### INSTRUCCIONES
**a)** Indica si cada afirmación concuerda con el fragmento sobre Movimiento perpetuo, respondiendo sí o no y citando literalmente las palabras que lo deciden: (i) el libro fue publicado en 1972 por la editorial Joaquín Mortiz; (ii) en el ensayo sobre los quinientos libros figuran 37 títulos de política; (iii) quien escribe afirma haber leído todos los libros que compró.
**b)** Resume, por favor, el fragmento sobre Movimiento perpetuo en dos oraciones.

--- FRAGMENTO PARA LEER ---

Monterroso nos entrega las pistas para dar con sus referentes; el azar nos facilita atraparlos en las librerías locales; la solvencia económica permite mandarlos a traer del extranjero; los cursos de idiomas dan la opción de confrontarlos en su lengua original.  Estas pistas se reparten entre los cuentos, ensayos, meditaciones, aforismos y fragmentos reunidos bajo el título de Movimiento perpetuo, puesto en circulación desde 1972 por la editorial mexicana Joaquín Mortiz. Es el más inglés de sus libros y el que más enseñanzas me deja.

El ensayo titulado «Cómo me deshice de quinientos libros» es mi guía moral. Primero me divierto con el afán de Monterroso por deshacerse de toda esa cantidad de títulos: 50 de política, 49 de sociología y economía, 37 estudios norteamericanos sobre literatura latinoamericana, etcétera. Pero a los años comprendo que también incurrí en el hábito de comprar y acumular muchos libros, sin leerlos siquiera. Ya no tengo donde guardarlos, apenas se mantienen en equilibrio, amenazan con aplastarme al primer estornudo.

--- LISTADO PROPORCIONADO ---

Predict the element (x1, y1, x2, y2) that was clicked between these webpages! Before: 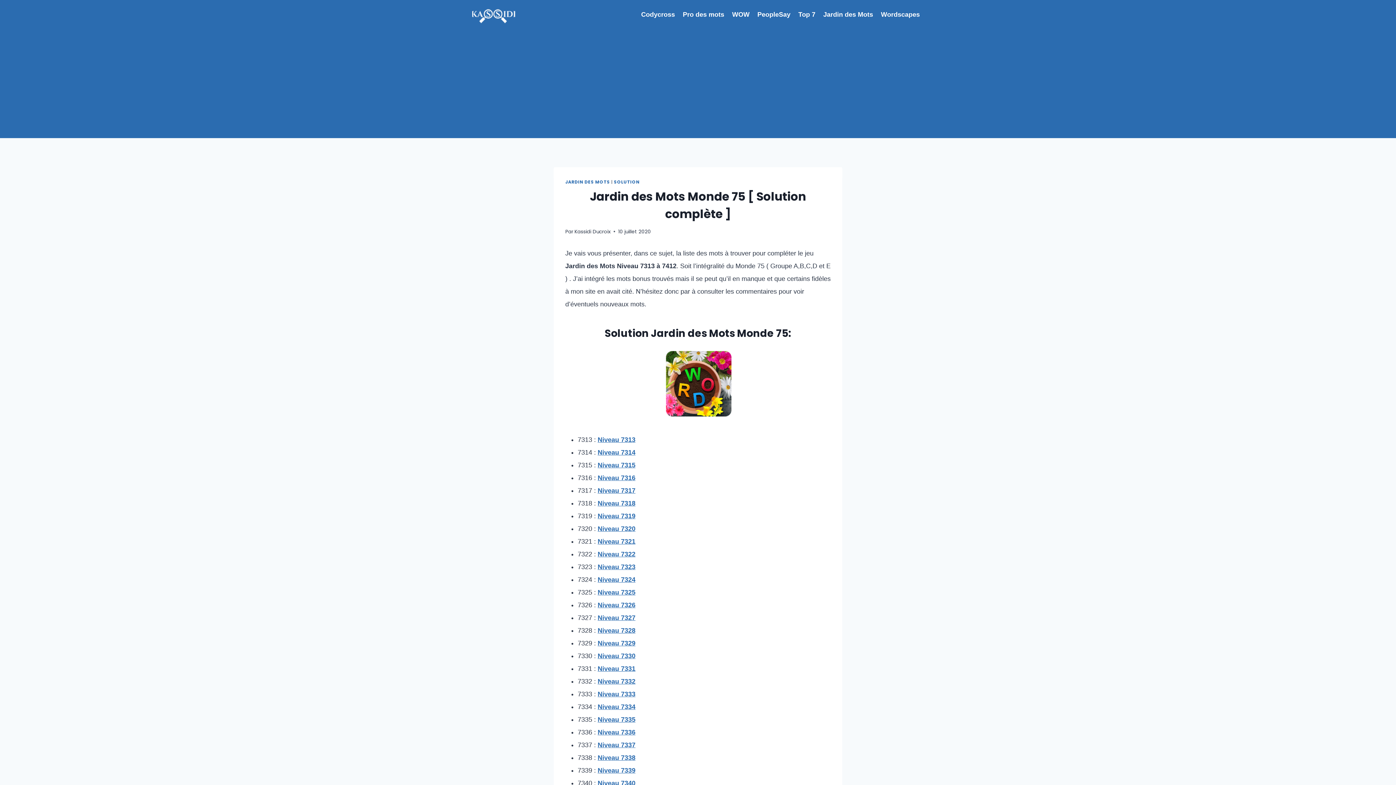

---
--- LISTADO PROPORCIONADO ---

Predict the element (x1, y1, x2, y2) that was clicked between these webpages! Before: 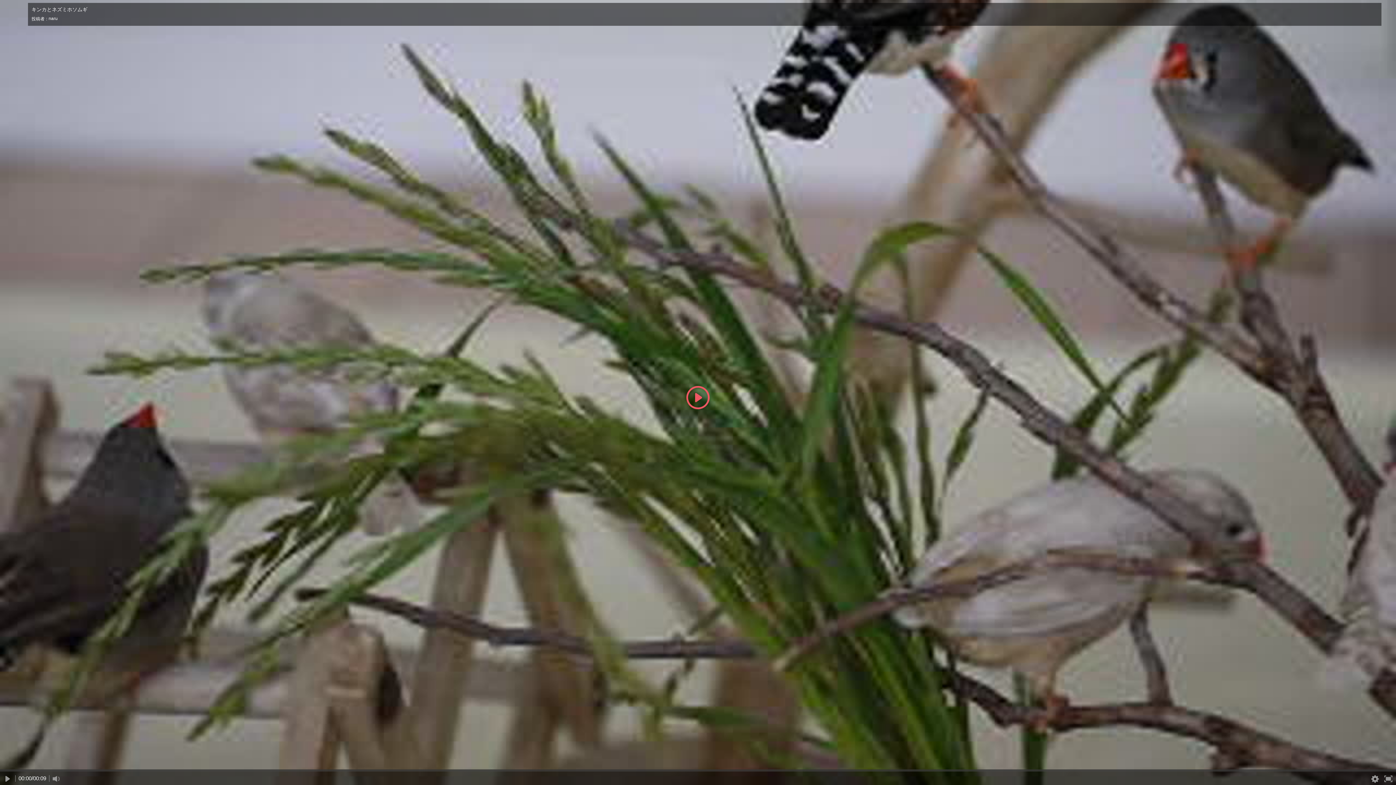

---
--- LISTADO PROPORCIONADO ---

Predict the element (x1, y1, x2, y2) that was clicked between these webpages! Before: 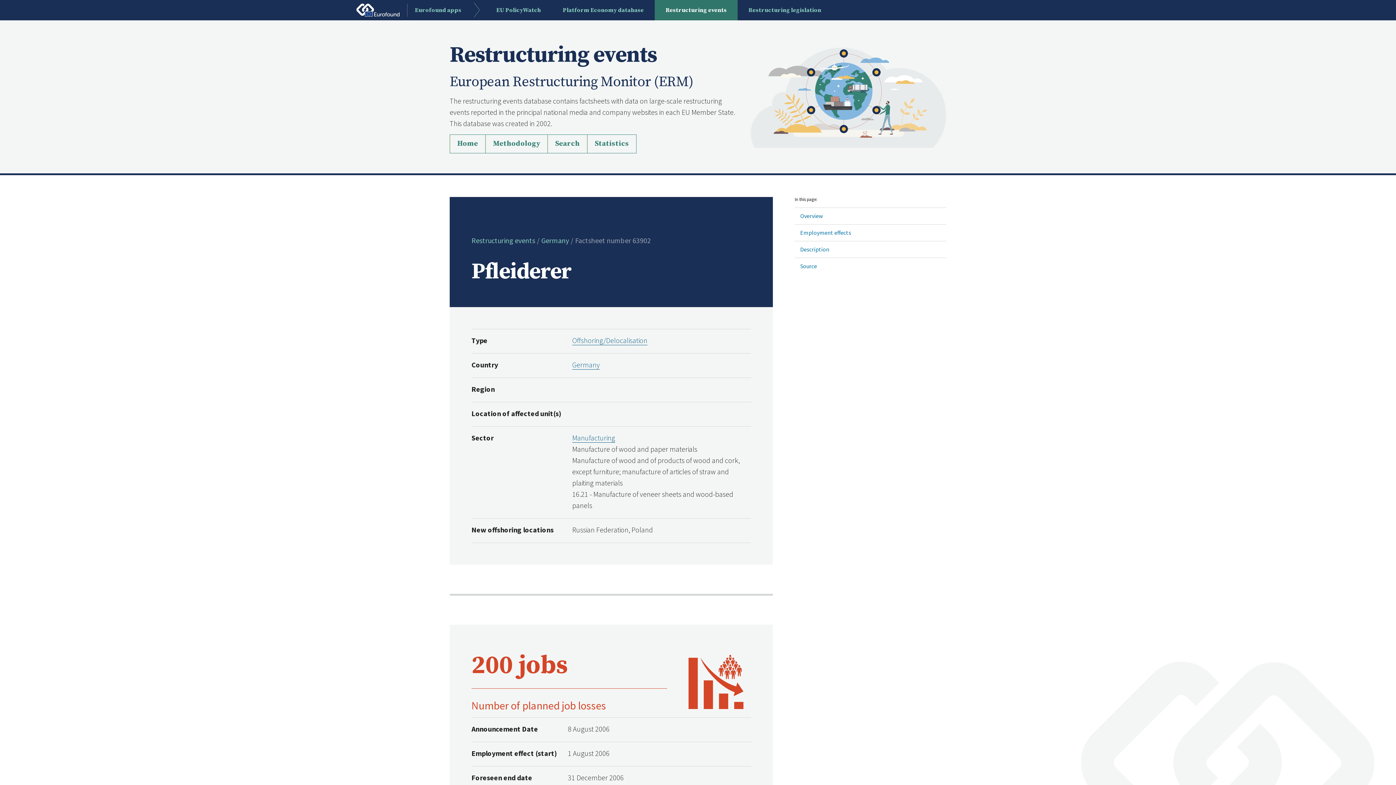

---

### RESPUESTAS POR TAREA
**a)**
(i) Sí: «puesto en circulación desde 1972 por la editorial mexicana Joaquín Mortiz».
(ii) No: «50 de política».
(iii) No: «también incurrí en el hábito de comprar y acumular muchos libros, sin leerlos siquiera».

**b)** Monterroso reparte en Movimiento perpetuo, publicado en 1972 por la editorial mexicana Joaquín Mortiz, pistas para dar con sus referentes entre cuentos, ensayos, meditaciones, aforismos y fragmentos. Su ensayo «Cómo me deshice de quinientos libros» es la guía moral de quien escribe, que reconoce haber comprado y acumulado muchos libros sin leerlos y ya no tiene donde guardarlos.